The manager of the 99 Only store, which is applying for a license to sell beer and wine, said that selling low-priced alcoholic drinks poses no threat to the elementary school students, calling the parents group uninformed about the store’s policies.

“We’re a family store,” said Steven James, the store’s manager. “We want to make it safe for families to shop here. We’d be shooting ourselves in the foot if we didn’t.”

The 99 Only store on the corner of Wiley Canyon Road and Lyons Avenue, only a block from the school, is part of a 46-store chain in Southern California that sells all merchandise for 99 cents. About 350 shoppers waited in line Thursday for the opening of the Newhall store.

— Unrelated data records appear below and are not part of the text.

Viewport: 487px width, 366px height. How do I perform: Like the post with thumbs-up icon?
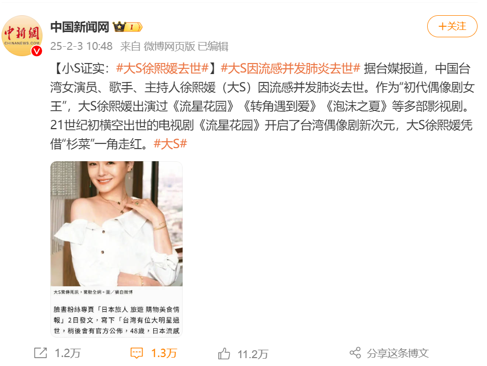click(224, 353)
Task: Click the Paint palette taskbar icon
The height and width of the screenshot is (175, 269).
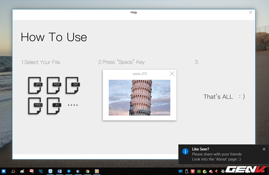Action: pyautogui.click(x=22, y=171)
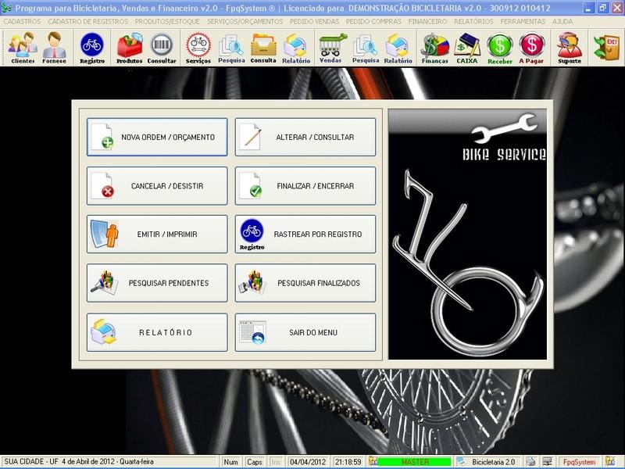The image size is (625, 469).
Task: Open the Clientes toolbar icon
Action: tap(23, 48)
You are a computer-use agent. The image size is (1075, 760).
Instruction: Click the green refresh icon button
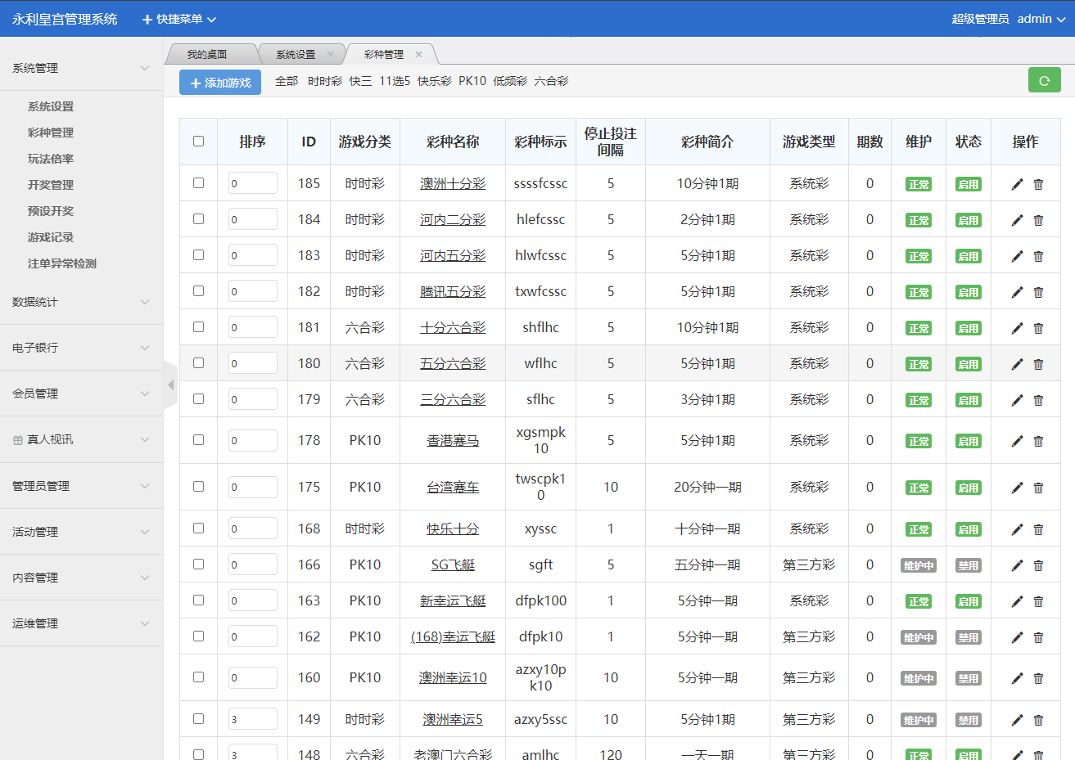click(x=1044, y=80)
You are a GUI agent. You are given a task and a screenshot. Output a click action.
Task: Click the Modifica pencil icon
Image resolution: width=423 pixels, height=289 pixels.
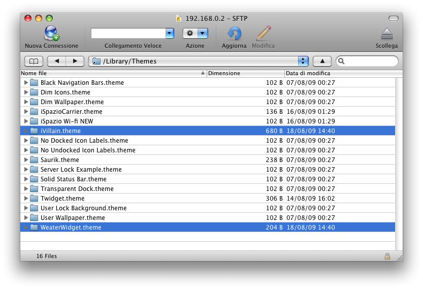(x=263, y=34)
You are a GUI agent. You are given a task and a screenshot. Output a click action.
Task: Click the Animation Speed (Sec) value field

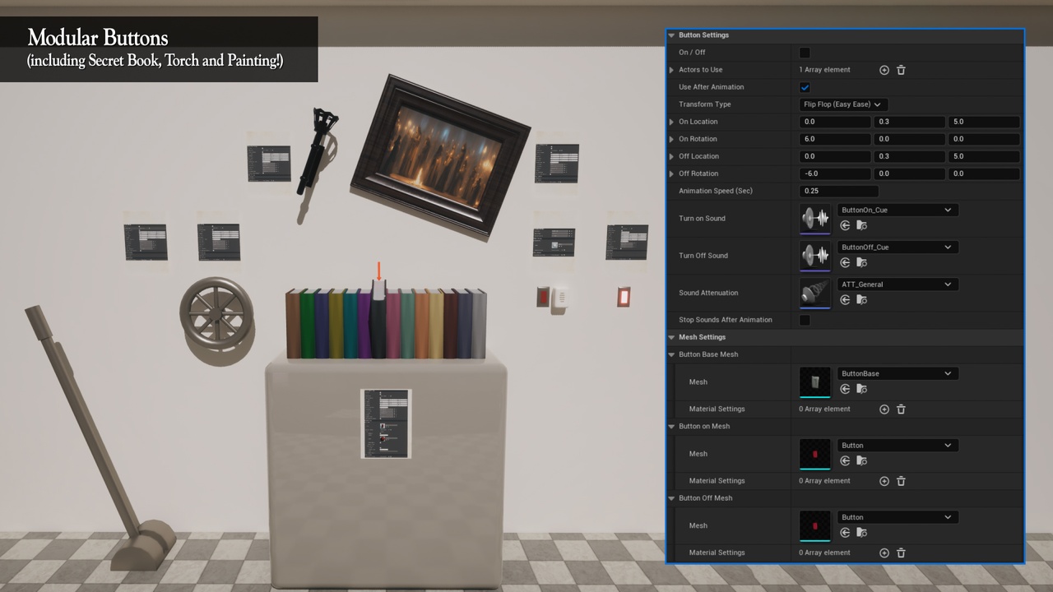click(838, 191)
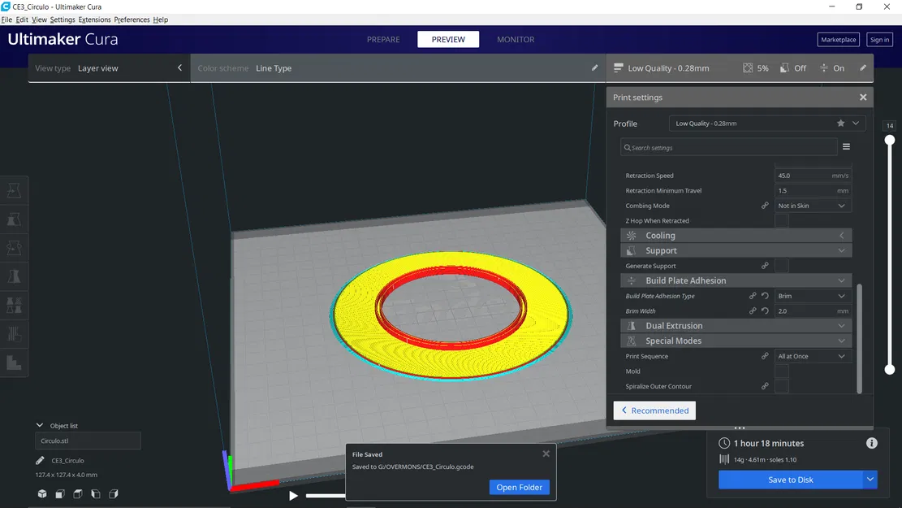
Task: Click the top handle of the layer slider
Action: pyautogui.click(x=889, y=140)
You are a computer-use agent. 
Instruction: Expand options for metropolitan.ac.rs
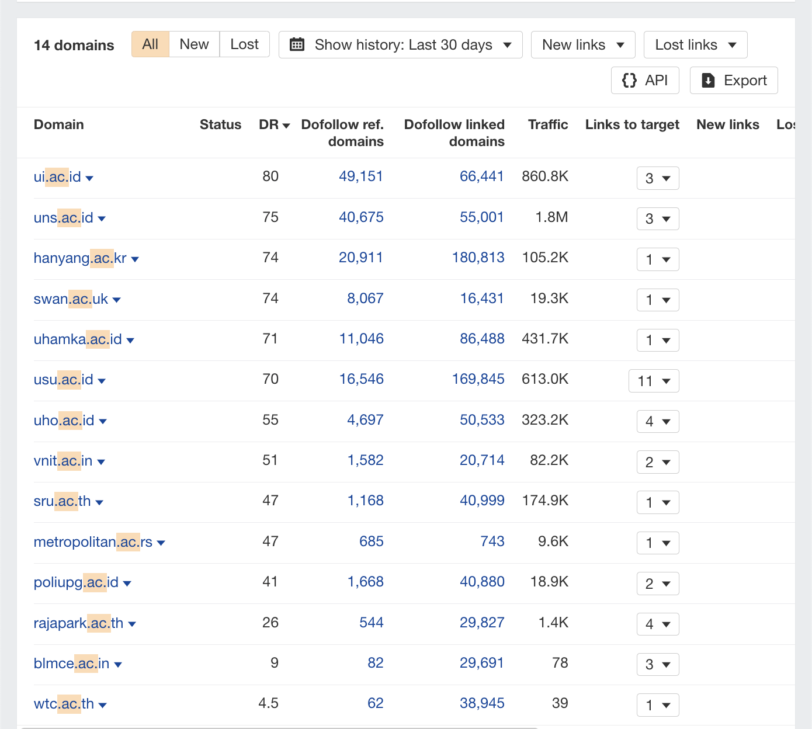[x=162, y=543]
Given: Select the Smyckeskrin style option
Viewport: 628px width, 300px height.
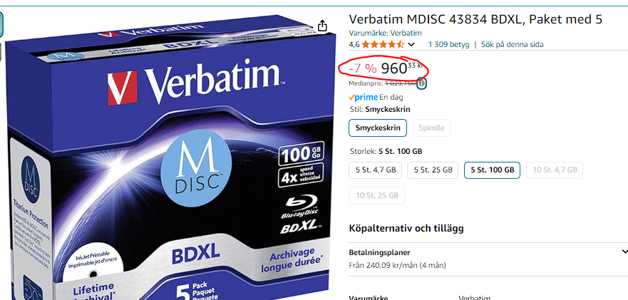Looking at the screenshot, I should coord(378,128).
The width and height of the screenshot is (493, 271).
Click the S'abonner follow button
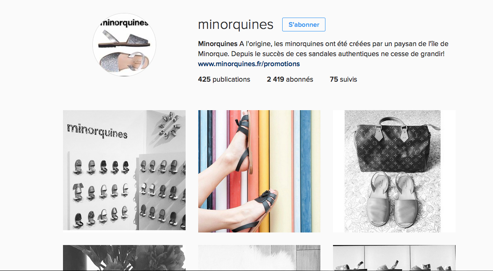[x=304, y=24]
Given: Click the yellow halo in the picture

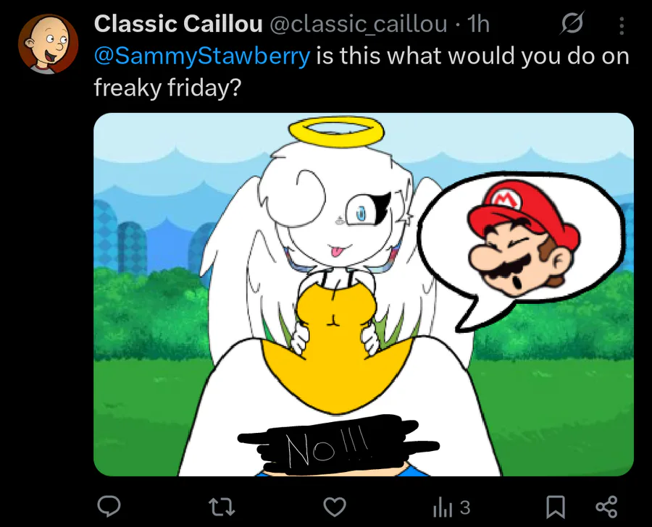Looking at the screenshot, I should click(x=337, y=132).
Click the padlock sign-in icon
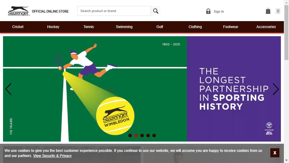289x163 pixels. (208, 11)
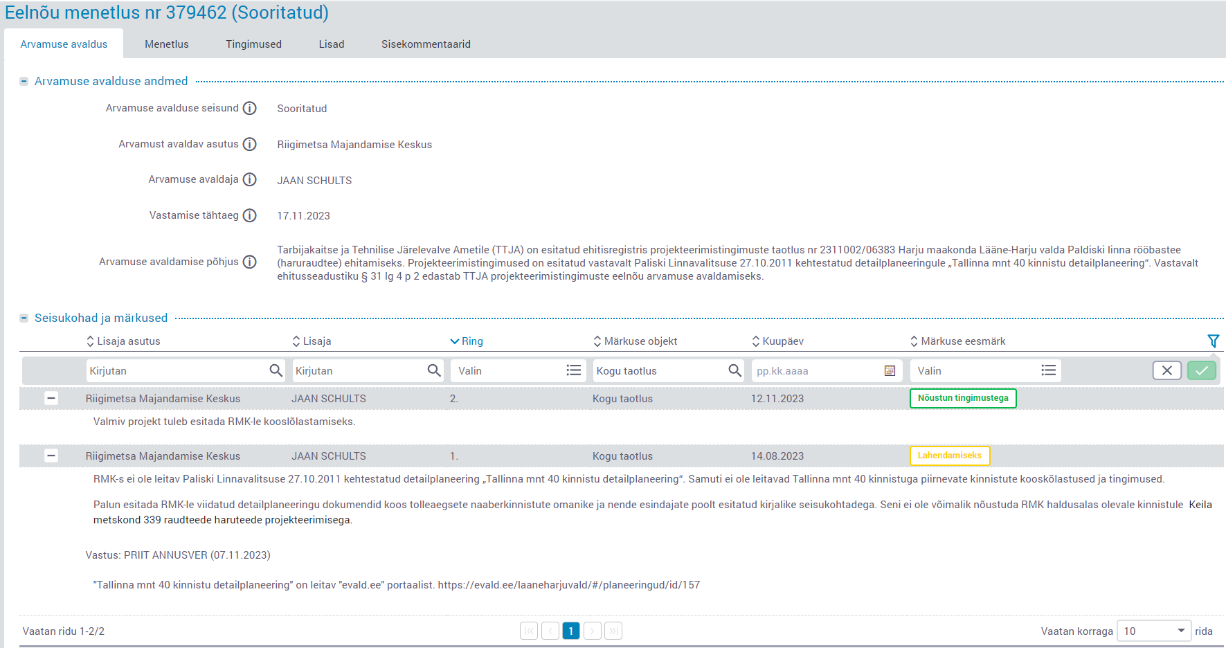
Task: Click info icon next to Arvamuse avalduse seisund
Action: tap(250, 108)
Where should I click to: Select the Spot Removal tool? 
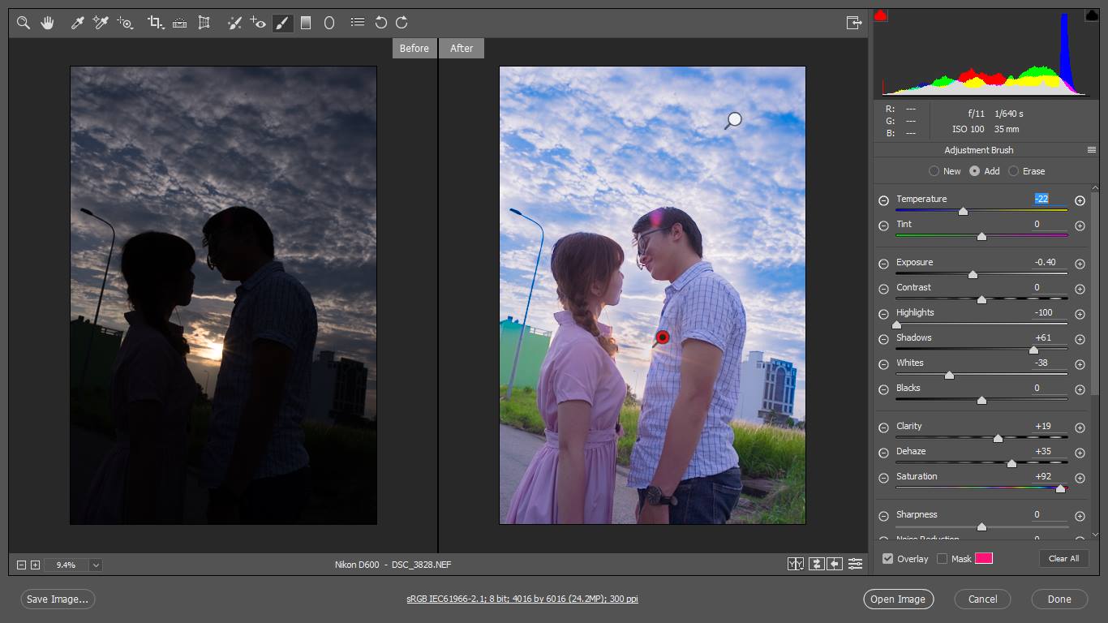tap(234, 23)
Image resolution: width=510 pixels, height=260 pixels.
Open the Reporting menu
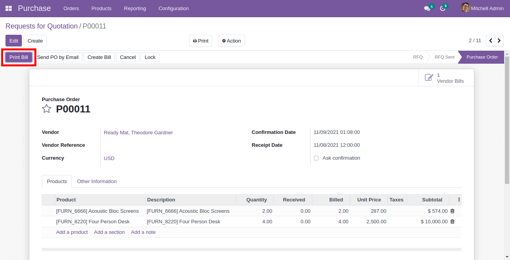point(135,8)
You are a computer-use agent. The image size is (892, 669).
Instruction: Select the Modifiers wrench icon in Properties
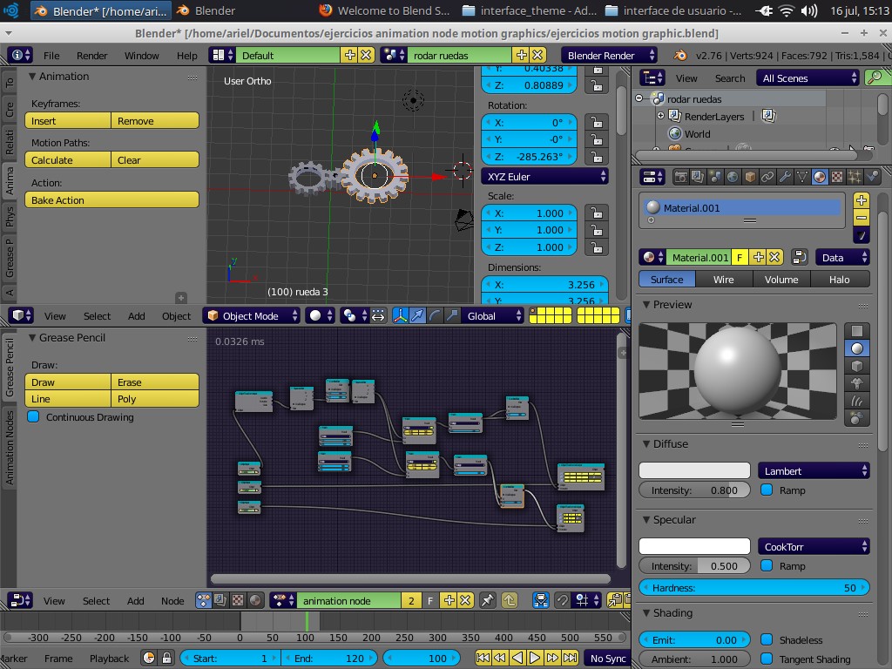pos(785,176)
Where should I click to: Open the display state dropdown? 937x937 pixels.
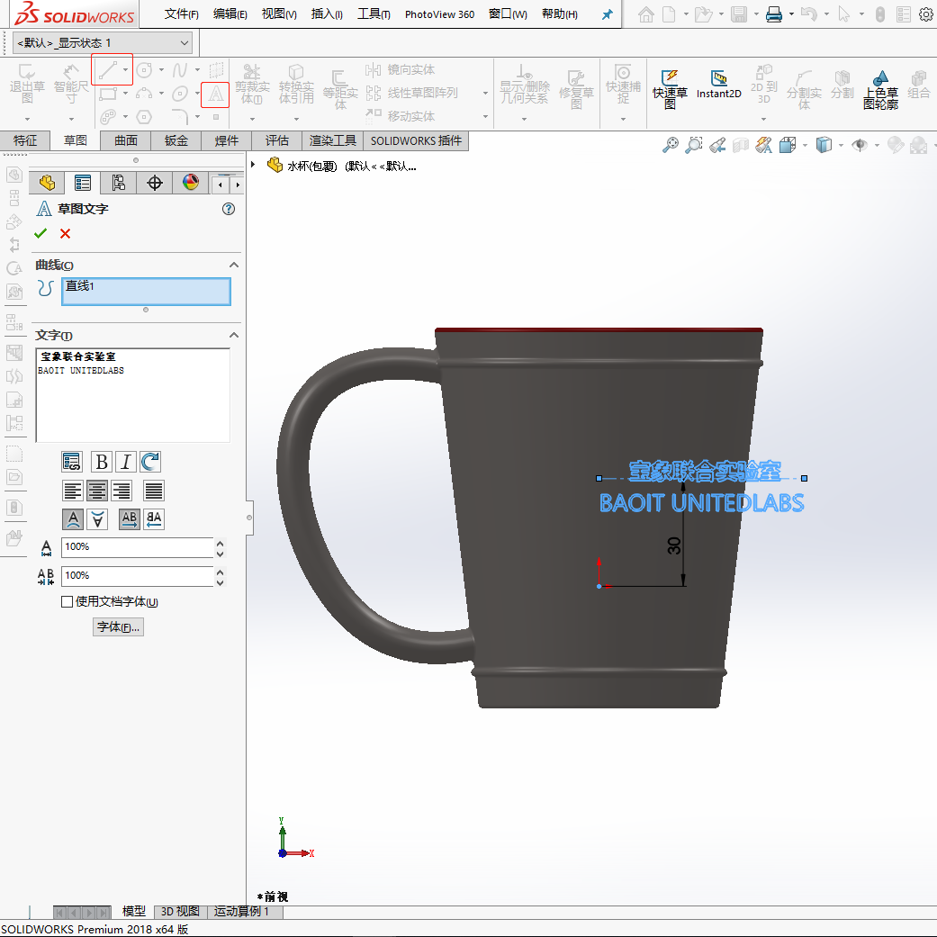(103, 42)
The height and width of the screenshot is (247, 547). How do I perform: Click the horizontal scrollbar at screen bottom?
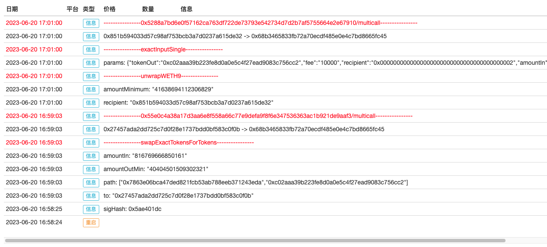257,241
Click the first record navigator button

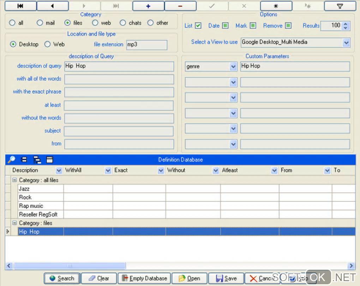(x=20, y=6)

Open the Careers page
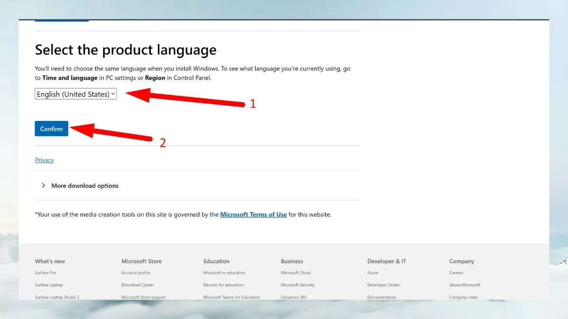pos(456,272)
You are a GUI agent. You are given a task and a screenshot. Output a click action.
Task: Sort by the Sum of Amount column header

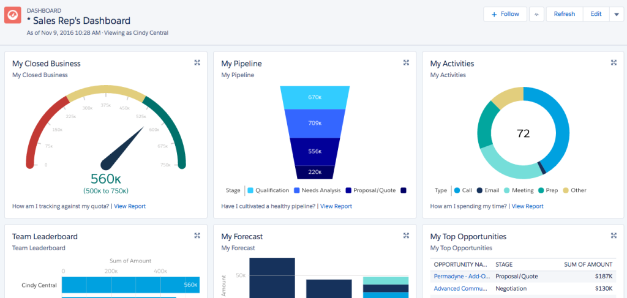point(588,264)
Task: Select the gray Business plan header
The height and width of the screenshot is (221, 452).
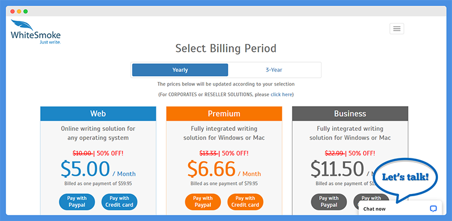Action: (x=350, y=114)
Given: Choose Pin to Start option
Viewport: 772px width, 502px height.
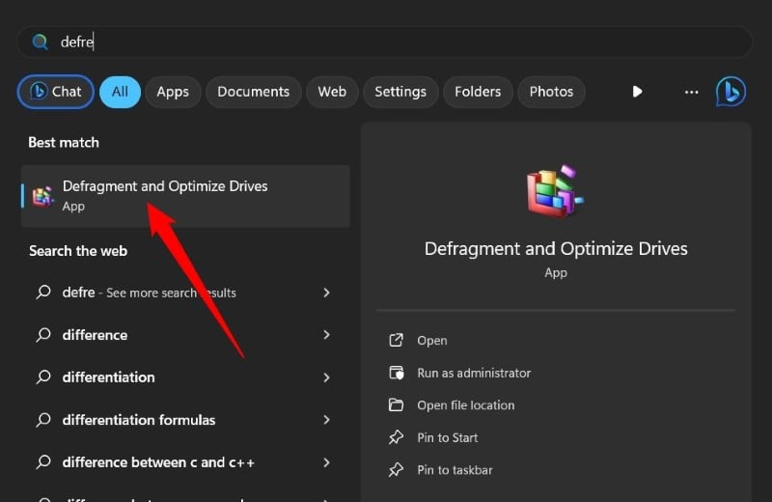Looking at the screenshot, I should tap(447, 437).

Instead of carrying shopping bags, Sally Swiatek and six other parents stood apart and carried protest signs. Members of the group, all of whom have children who attend Wiley Canyon Elementary, complained that if the store is allowed to sell alcohol, their children may have to walk past drunks on their way to and from school.

Two months ago, the 99 Only chain sent fliers to residents of the area stating that the company was applying to the state’s Department of Alcoholic Beverage Control (ABC) for a permit to sell beer and wine. The permit would not authorize sales of hard liquor.

No ABC representatives were available for comment Thursday.

According to Swiatek, upon reading the company’s flier, she immediately began organizing the protest group. Swiatek and the group filed a 600-signature petition with the ABC asking the agency to reject the company’s application, Swiatek said.

Stevens said the company has no intention of withdrawing its application because there is no threat to children from selling low-priced beer and wine. The store will comply with the state law that obliges merchants to refuse to sell alcohol to anyone who appears to be a habitual user or is intoxicated, Stevens said.

Arguing that there are already stores in the area that sell alcohol, he pointed to a supermarket across the street from his store and said: “You can walk in there right now and buy a cold beer for under a dollar.”

“We sell only warm alcohol products, which will discourage people from drinking them in the area. They will have to take them home and refrigerate them first. We are the only company in the country that does that voluntarily.”

The Santa Clarita City Council will vote Tuesday on whether to oppose the store’s application before the ABC, said city spokeswoman Gail Ortiz.